Further, the thin film layer 5 may have a two-layer structure, a three-layer structure or more composed of different elements and compounds. For example, the ion-implanted layer and the ion-implanted material are formed on the chamfered cutting edge portion 2. The thin film layer 5 may be formed by sequentially stacking vapor deposition layers.

In the third embodiment, as shown in FIG. 3, the cutting edge 2 of the press die 1 is rounded to form a rounded portion 6 and then ion-implanted. This is the case where the ion implantation layer 4 is formed.

The size of the rounded portion 6 may be appropriately selected as needed and is not particularly limited. The ion implantation process is the same as that of the first embodiment described above, and therefore its explanation is omitted.

In the fourth embodiment, as shown in FIG. 4, after the cutting edge 2 is rounded to form the rounded portion 6, the thin film layer 5 is formed on the cutting edge 2. This is the case.

The rounding process and the method of forming the thin film layer 5 are the same as those in the above-mentioned third and second embodiments, and therefore the explanation thereof is omitted.

[0020]

As is apparent from the above description, according to the die for press working of the present invention, the cutting edge angle is increased by the chamfering processing or the rounding processing, and the cutting edge and the ion implantation layer are formed. Or, due to the synergistic effect of increasing the contact area with the thin film layer, the impact resistance and wear resistance of the cutting edge are improved and chipping is less likely to occur, so the life of the mold is extended and maintenance costs are reduced. Is reduced.
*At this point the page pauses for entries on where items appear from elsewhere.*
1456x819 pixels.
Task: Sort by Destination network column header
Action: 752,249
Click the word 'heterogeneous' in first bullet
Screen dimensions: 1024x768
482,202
Further, since the angle of the cutting edge is increased by the chamfering process or the rounding process, the elastic deformation is smaller than that of the conventional cutting edge, which has the effect of completely preventing the burr of the pressed product.
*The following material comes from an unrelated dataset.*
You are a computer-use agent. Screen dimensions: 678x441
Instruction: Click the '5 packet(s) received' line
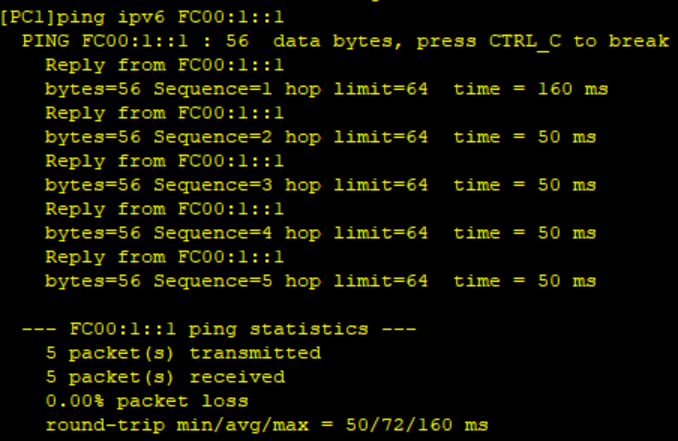(x=164, y=377)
[Brief description of drawings]

FIG. 1 is a partially enlarged cross-sectional view showing a first embodiment of a pressing die according to the present invention.
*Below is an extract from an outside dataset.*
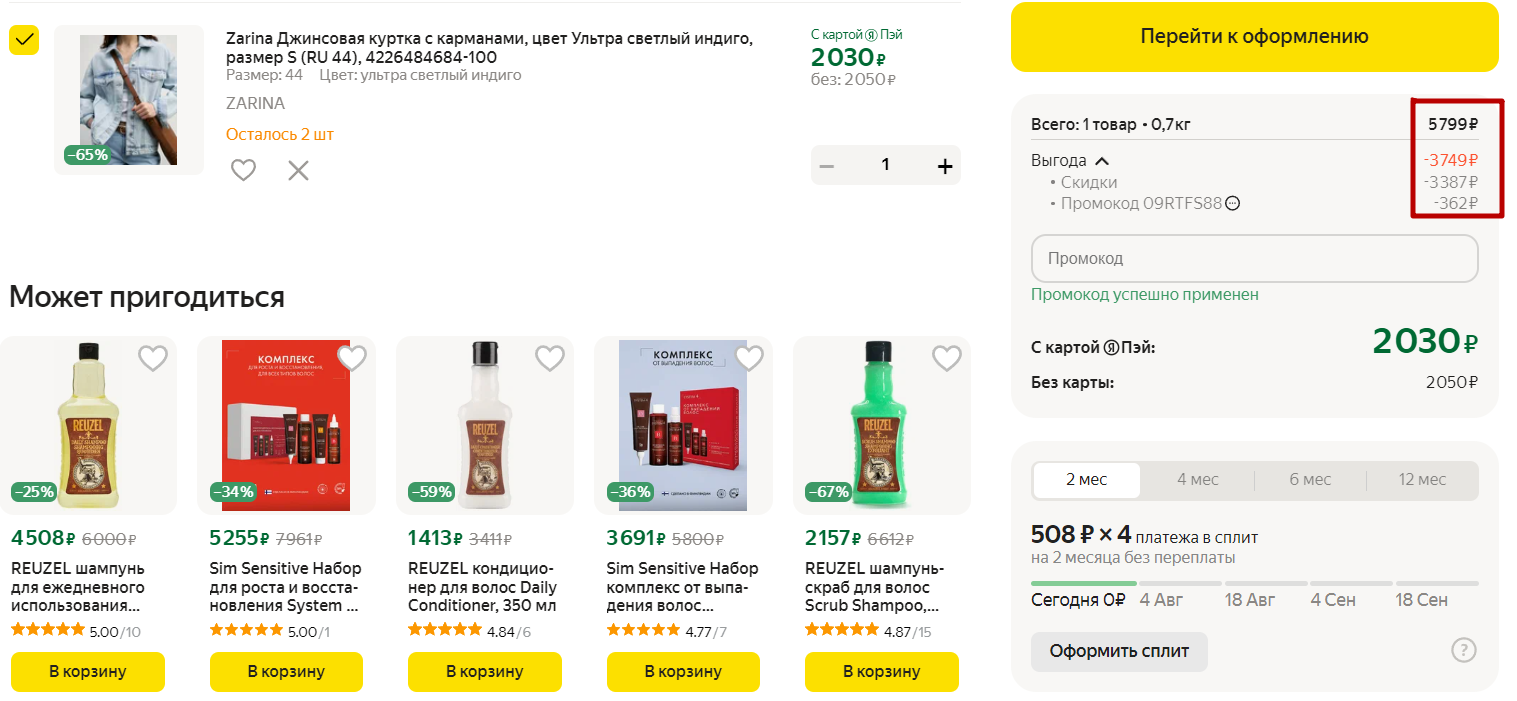Remove Zarina jacket with X icon

tap(298, 170)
FIG. 2 is a partially enlarged cross-sectional view showing a second embodiment of the pressing die according to the present invention.

FIG. 3 is a partially enlarged cross-sectional view showing a third embodiment of the pressing die according to the present invention.

FIG. 4 is a partially enlarged cross-sectional view showing a fourth embodiment of a press working die according to the present invention.

FIG. 5 is a partially enlarged cross-sectional view showing a pressing die according to a conventional example.

[Explanation of symbols]

DESCRIPTION OF SYMBOLS 1 ... Metal mold | die for press processing, 2 ... Cutting edge part, 3 ... Chamfer part, 4 ... Ion implantation layer, 5 ... Thin film layer, 6 ... R addition part.

─────────────────────────────────────────────────── ─── Continuation of the front page (51) Int.Cl. ⁵ Identification code Internal reference number FI technical display location C23C 14/48 9046-4K

Claims (4)

[Claims] 1. A die for press working, wherein an ion-implanted layer is formed on a chamfered cutting edge. 2. A die for press working, wherein a thin film layer is formed on a chamfered cutting edge. 3. A die for press working, characterized in that an ion-implanted layer is formed on an edge portion of a cutting edge which has been rounded. 4. A die for press working, wherein a thin film layer is formed on an edge portion of the cutting edge which has been rounded.